While he was at Caltech they allowed him to do some outside consulting and he developed the pH Meter for Sunkist Corp and from this invention the company was formed in Pasadena, CA. Then he developed the Spectrophotometer as part of a top secret project for producing rubber during WWII.. Next in the mid-50's he established the Shockley Semiconductor Laboratory to fund Shockley's research into semiconductor technology. Shockley's aging mother lived in Palo Alto, Shockley established the laboratory in nearby Mountain View, California. Thus, Silicon Valley was born... and eventually the Palo Alto division of Beckman Instruments... creating even more jobs.... I don't remember the total number of employees we had world-wide at one point, but it was a lot of people with multiple divisions. I was in the Scientific instruments division. The main headquarters, until recently, remained in California and the lions-share of the employees were in the USA...

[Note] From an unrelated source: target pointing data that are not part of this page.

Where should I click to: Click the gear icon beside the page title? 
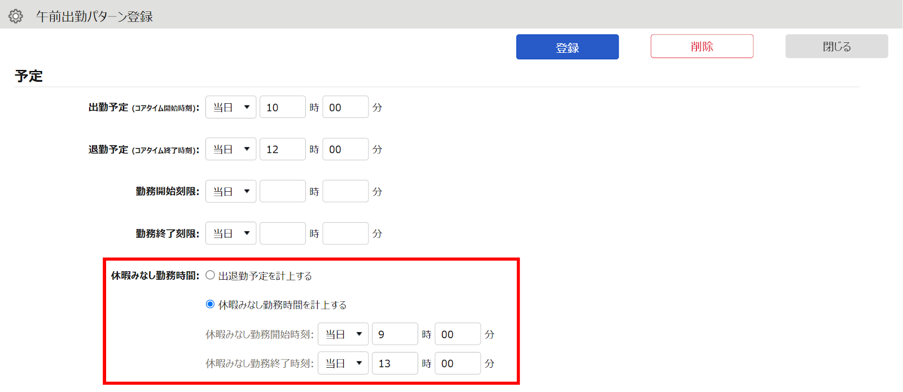coord(16,16)
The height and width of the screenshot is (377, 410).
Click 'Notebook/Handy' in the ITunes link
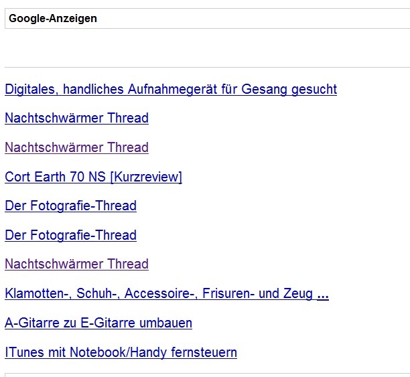119,352
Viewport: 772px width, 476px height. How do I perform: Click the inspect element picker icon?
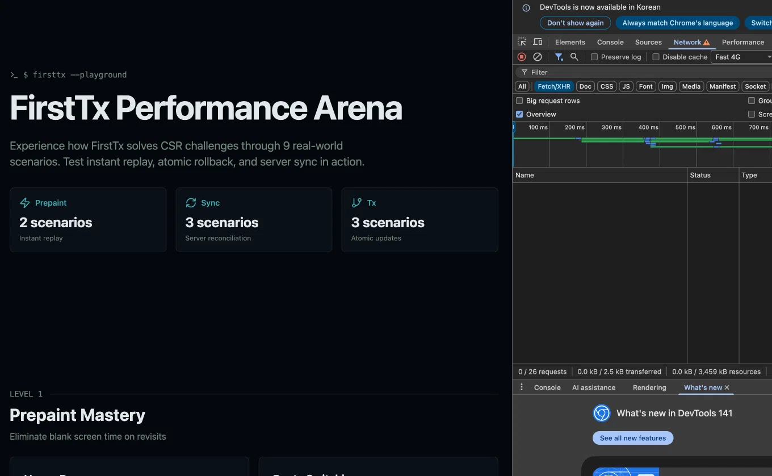(522, 42)
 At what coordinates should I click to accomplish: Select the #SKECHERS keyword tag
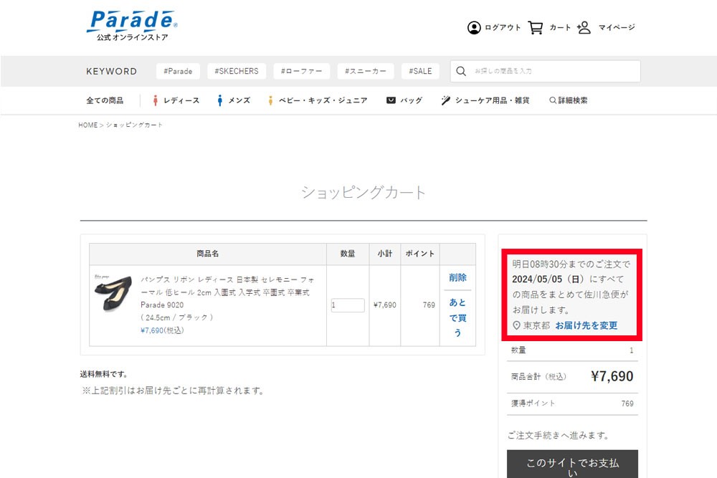point(237,72)
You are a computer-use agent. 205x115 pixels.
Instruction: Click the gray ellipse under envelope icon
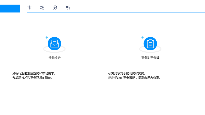pyautogui.click(x=54, y=49)
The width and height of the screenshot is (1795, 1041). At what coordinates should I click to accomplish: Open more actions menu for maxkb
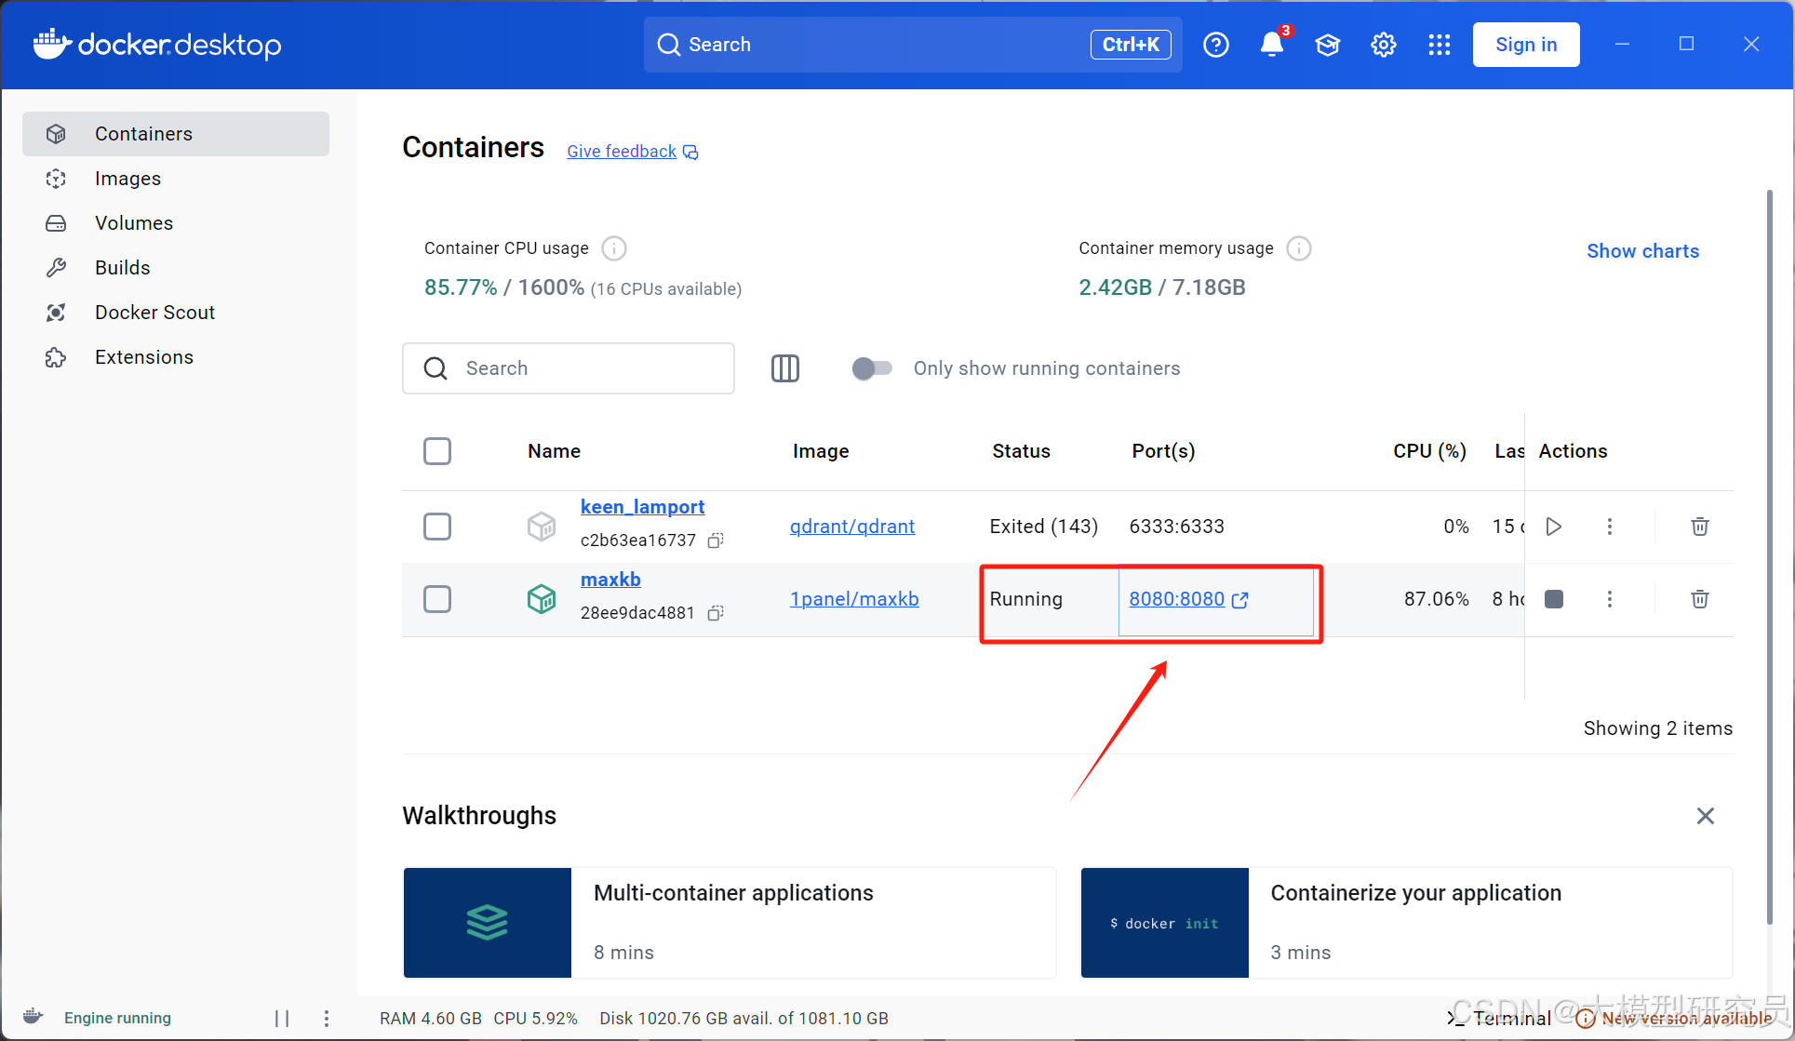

None of us considered our jobs there as charity. We all worked hard and loved where we worked and what we did... and without outsourcing all our jobs to China.
The Beckman Foundation has, to date, donated over $400 million to charity and organizations - much going to grants for science and engineering studies, they helped found a high school in his name in Irvine, He is also the namesake of the Beckman Institute, Beckman Auditorium, Beckman Laboratory of Behavioral Sciences, and Beckman Laboratory of Chemical Synthesis at the California Institute of Technology. He was inducted into the Junior Achievement U.S. Business Hall of Fame in 1985. In 1987, he was inducted into the National Inventors Hall of Fame, was awarded the Public Welfare Medal from the National Academy of Sciences in 1999, was also inducted into the Alpha Chi Sigma Hall of Fame in 1996. BTW he was a Republican... I think almost everyone was a Republican in that company....
And amazing he did all this keeping his company onshore... we were always working together, Accounting, Manufacturing, Engineering, etc., to come up with methods of reducing manufacturing cost and increasing productivity without cutting quality.. One of the things we developed right around the time I retired was the DNA sequencer... Beckman was on the leading technological edge in DNA development...one of the last products my husband - who was a Industrial/Graphic designer in the engineering department did was a cartoon slide show that explained what in the world DNA was...
Oh and I almost forgot. In my senior high school class to graduate we had to take and pass Econ 101 (I got an A). Our teacher, Mr. Clamp used to tell the class how stupid we were and that the holy grail of jobs in OC (at the time) was whether Beckman Instruments would hire you. Years later I always wanted to go back and tell him I made a career there.